- _TASK DESCRIPTION_
Retype exactly the lines of the listing below from the one with "Task: Open the POH-Somatiek template title" through the last, both included, and leave every picture out.

Top of AVAILABLE DATA

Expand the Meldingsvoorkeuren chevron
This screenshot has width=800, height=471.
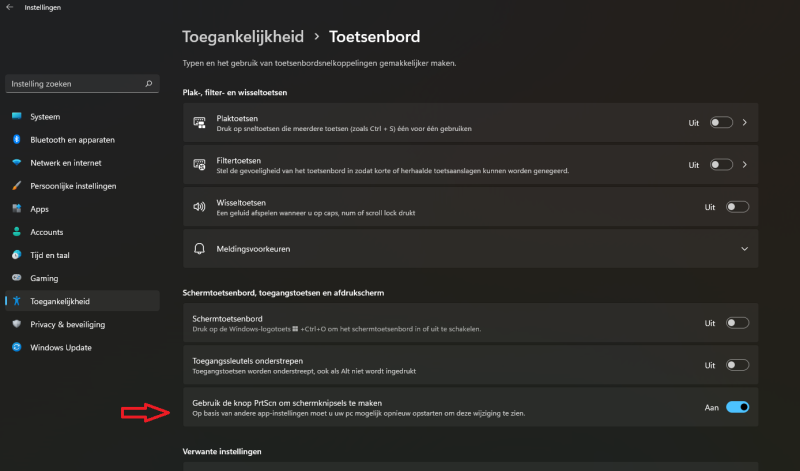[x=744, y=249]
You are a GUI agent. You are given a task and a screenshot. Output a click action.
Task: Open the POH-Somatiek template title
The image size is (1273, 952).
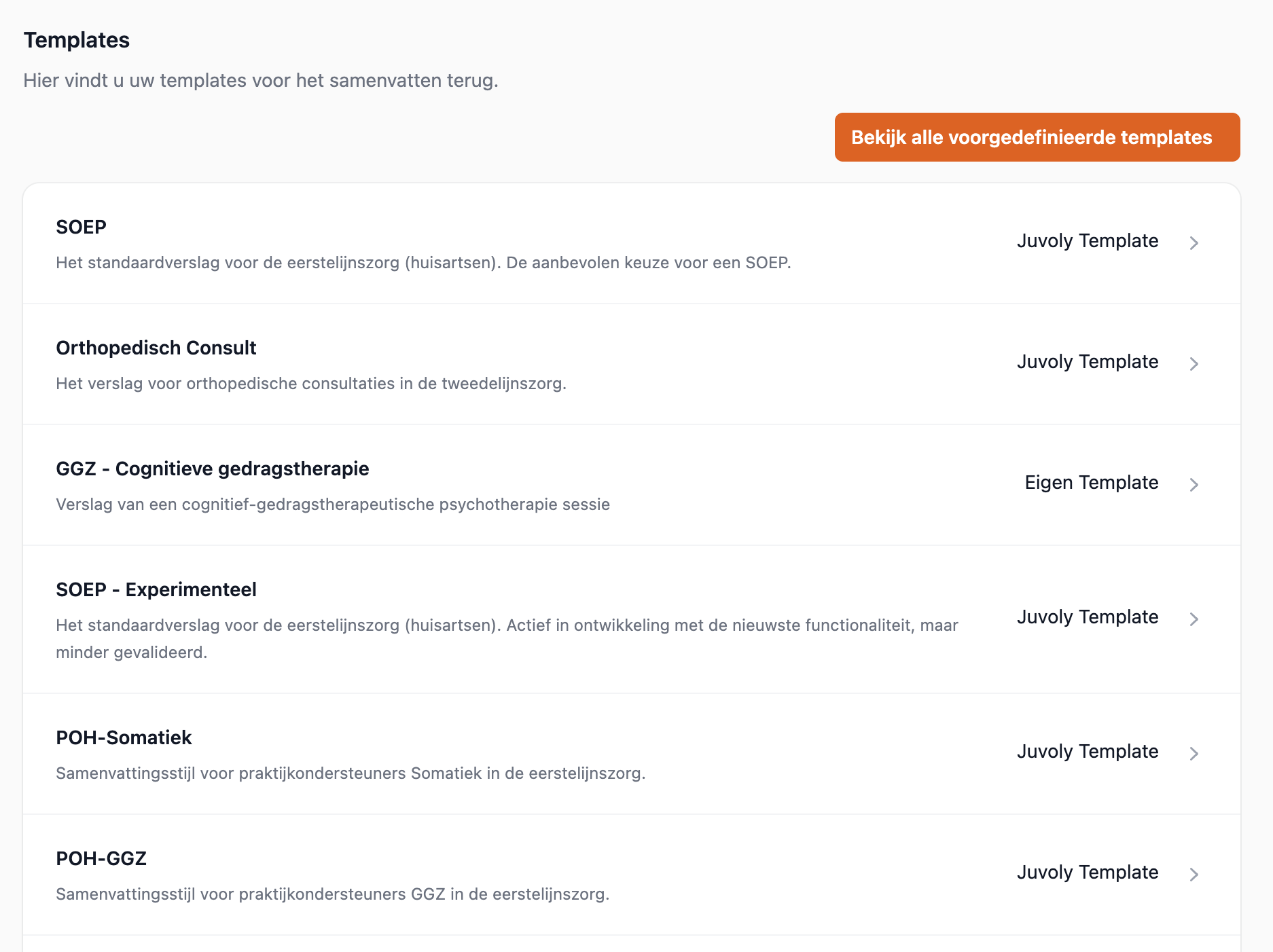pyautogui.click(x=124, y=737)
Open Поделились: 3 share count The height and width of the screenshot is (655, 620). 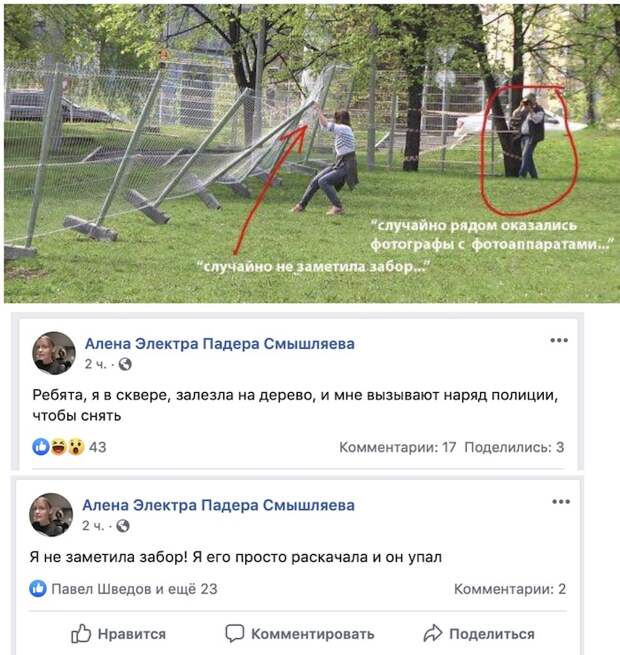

Bottom of AVAILABLE DATA

- _ANSWER TO THIS EXERCISE_
Task: Open the POH-Somatiek template title
The image size is (1273, 952).
pyautogui.click(x=124, y=737)
Open Поделились: 3 share count The height and width of the screenshot is (655, 620). 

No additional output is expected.